## Excerpt to read
◇ ◇ ◇ ◇ ◇ ◇ ◇

Nico Smith, white anti-apartheid cleric who lived in black township, dies at 81

By AP
Sunday, June 20, 2010

White anti-apartheid cleric Nico Smith dies at 81

JOHANNESBURG — The Rev. Nico Smith, a white pastor who challenged South Africa’s apartheid system by moving with his wife into a black township in the 1980s, has died of a heart attack, one of his daughters said Sunday. He was 81.

Smith collapsed while attending a friend’s birthday party Saturday in Pretoria, and died before he could be taken to a hospital, said Marita Laubscher, the eldest of his three daughters.

In the tumultuous ’80s, Smith was one of a tiny handful of clerics who left the white Dutch Reformed Church — the largest denomination among the Afrikaners who then held political power — because of the church’s refusal to actively oppose apartheid. Smith instead joined the denomination’s black offspring.

Smith, who had been a missionary in the far north of South Africa and later a theology professor at the University of Stellenbosch, began preaching in Mamelodi, the main black township outside Pretoria, in 1982.

He moved there to live a few years later, along with his wife, Ellen, a child psychiatrist. They were the first whites officially permitted by the government to live in a black township in an era where apartheid laws rigorously segregated residential areas, schools, hospitals and public amenities.

◇ ◇ ◇ ◇ ◇ ◇ ◇

## Record set

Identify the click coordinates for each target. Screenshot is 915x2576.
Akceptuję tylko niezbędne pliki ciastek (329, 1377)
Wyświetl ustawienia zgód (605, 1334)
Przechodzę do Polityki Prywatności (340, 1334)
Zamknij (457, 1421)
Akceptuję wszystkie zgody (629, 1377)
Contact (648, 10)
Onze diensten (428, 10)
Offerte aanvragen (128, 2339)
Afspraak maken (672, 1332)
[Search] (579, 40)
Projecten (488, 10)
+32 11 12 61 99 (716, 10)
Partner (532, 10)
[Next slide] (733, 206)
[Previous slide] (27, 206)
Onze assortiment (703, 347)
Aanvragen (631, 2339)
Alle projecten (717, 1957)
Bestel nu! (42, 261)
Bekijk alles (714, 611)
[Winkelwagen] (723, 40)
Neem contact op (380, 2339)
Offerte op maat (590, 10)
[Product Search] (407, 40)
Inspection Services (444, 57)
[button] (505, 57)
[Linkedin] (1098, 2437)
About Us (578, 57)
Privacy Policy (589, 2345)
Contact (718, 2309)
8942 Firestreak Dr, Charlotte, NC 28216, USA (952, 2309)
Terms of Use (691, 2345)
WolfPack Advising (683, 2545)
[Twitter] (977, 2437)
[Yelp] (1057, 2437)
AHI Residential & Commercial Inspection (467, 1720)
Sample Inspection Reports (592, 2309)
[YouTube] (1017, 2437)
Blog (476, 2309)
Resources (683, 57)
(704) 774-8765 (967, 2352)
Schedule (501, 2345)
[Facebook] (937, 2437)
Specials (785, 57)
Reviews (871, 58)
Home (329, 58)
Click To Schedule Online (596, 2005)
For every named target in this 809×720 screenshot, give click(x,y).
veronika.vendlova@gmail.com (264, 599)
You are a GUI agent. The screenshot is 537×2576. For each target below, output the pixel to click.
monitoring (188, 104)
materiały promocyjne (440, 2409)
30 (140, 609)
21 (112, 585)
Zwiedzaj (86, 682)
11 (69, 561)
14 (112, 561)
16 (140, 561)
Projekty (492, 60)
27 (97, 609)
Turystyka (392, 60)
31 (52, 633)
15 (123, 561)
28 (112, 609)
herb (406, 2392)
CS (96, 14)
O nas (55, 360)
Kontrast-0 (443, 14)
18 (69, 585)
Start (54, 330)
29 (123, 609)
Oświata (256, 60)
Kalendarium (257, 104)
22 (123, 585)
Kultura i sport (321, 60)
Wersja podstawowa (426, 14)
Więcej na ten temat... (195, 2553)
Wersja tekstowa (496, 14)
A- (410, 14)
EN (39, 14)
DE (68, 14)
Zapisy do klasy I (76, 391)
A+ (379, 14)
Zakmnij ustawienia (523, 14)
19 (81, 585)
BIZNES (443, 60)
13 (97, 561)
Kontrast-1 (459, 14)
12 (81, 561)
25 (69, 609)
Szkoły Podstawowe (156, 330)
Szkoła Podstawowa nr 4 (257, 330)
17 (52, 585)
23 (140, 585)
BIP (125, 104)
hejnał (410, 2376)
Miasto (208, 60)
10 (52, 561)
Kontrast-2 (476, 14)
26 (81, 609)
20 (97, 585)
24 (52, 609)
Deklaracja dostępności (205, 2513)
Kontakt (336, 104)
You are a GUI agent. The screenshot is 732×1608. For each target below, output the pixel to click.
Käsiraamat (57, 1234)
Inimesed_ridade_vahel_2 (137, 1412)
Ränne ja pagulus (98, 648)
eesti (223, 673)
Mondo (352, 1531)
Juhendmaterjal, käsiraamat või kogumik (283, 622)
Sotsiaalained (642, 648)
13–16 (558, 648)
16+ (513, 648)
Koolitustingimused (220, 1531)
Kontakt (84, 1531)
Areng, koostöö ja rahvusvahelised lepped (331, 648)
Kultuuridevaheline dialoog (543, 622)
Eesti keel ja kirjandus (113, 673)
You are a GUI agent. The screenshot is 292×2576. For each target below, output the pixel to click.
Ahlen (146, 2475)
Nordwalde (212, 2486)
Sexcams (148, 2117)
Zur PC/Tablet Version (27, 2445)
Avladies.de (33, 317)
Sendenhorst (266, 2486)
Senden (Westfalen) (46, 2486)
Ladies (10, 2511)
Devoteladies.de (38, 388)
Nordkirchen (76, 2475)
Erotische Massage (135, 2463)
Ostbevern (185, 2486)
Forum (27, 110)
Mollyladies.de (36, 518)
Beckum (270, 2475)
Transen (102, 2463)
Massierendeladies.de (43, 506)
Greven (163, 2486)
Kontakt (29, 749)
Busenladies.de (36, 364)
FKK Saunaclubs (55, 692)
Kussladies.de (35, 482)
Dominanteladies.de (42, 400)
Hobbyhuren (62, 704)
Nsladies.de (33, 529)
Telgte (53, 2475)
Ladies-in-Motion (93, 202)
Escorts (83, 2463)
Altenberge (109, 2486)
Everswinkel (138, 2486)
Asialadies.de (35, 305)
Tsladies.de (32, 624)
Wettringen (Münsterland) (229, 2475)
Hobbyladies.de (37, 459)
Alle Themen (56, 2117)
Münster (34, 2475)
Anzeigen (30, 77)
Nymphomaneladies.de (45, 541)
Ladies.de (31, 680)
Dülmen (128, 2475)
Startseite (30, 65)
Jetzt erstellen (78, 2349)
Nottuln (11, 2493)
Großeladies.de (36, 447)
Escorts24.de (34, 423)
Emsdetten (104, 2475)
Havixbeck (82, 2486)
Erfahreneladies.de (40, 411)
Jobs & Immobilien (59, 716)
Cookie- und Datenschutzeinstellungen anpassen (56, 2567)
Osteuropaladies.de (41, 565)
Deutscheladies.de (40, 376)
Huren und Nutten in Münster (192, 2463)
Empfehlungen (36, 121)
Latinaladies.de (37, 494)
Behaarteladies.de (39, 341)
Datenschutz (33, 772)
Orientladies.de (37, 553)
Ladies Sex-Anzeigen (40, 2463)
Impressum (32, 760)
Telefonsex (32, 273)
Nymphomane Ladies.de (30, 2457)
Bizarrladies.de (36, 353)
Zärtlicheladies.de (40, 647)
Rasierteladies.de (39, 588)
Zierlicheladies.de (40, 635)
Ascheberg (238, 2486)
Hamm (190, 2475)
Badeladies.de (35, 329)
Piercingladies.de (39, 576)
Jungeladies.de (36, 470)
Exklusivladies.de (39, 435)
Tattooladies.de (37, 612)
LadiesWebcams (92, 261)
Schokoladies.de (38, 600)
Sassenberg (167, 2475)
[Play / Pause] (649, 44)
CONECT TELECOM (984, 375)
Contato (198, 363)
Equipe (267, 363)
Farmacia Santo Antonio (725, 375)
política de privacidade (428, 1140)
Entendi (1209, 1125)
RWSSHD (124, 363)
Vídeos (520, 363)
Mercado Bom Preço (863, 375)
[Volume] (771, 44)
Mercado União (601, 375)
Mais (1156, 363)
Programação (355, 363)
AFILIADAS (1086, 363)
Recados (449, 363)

◇ ◇ ◇ ◇ ◇ ◇ ◇

## Required work
**1)** According to the obituary of Nico Smith, where did he collapse on Saturday?
**2)** Continue the obituary of Nico Smith from the point where it stops.
The records have no connection to the text.

## Answers for this exercise
**1)** He collapsed while attending a friend's birthday party in Pretoria.

**2)**
In 1988, Smith was one of the principal organizers of what at the time was an unprecedented experiment in trading places. About 170 whites lived in Mamelodi for four days, sharing cornmeal dinners, outside toilets, and middle-of-the-night visits from the police.

At the time, few whites knew firsthand how blacks lived because they seldom ventured into the townships located on the periphery of the cities.

Laubscher, in a telephone interview, said her father was dedicated to the goal of racial reconciliation in South Africa, which dismantled apartheid in the early 1990s.

“His sense of justice was what drove him to feel that all people should have access to opportunities,” she said. “He felt, as a Christian, how could he be part of a church if not all people could be considered human.”

Smith’s funeral is scheduled for Thursday at a church in Pretoria where he and his colleagues helped build a multiracial congregation.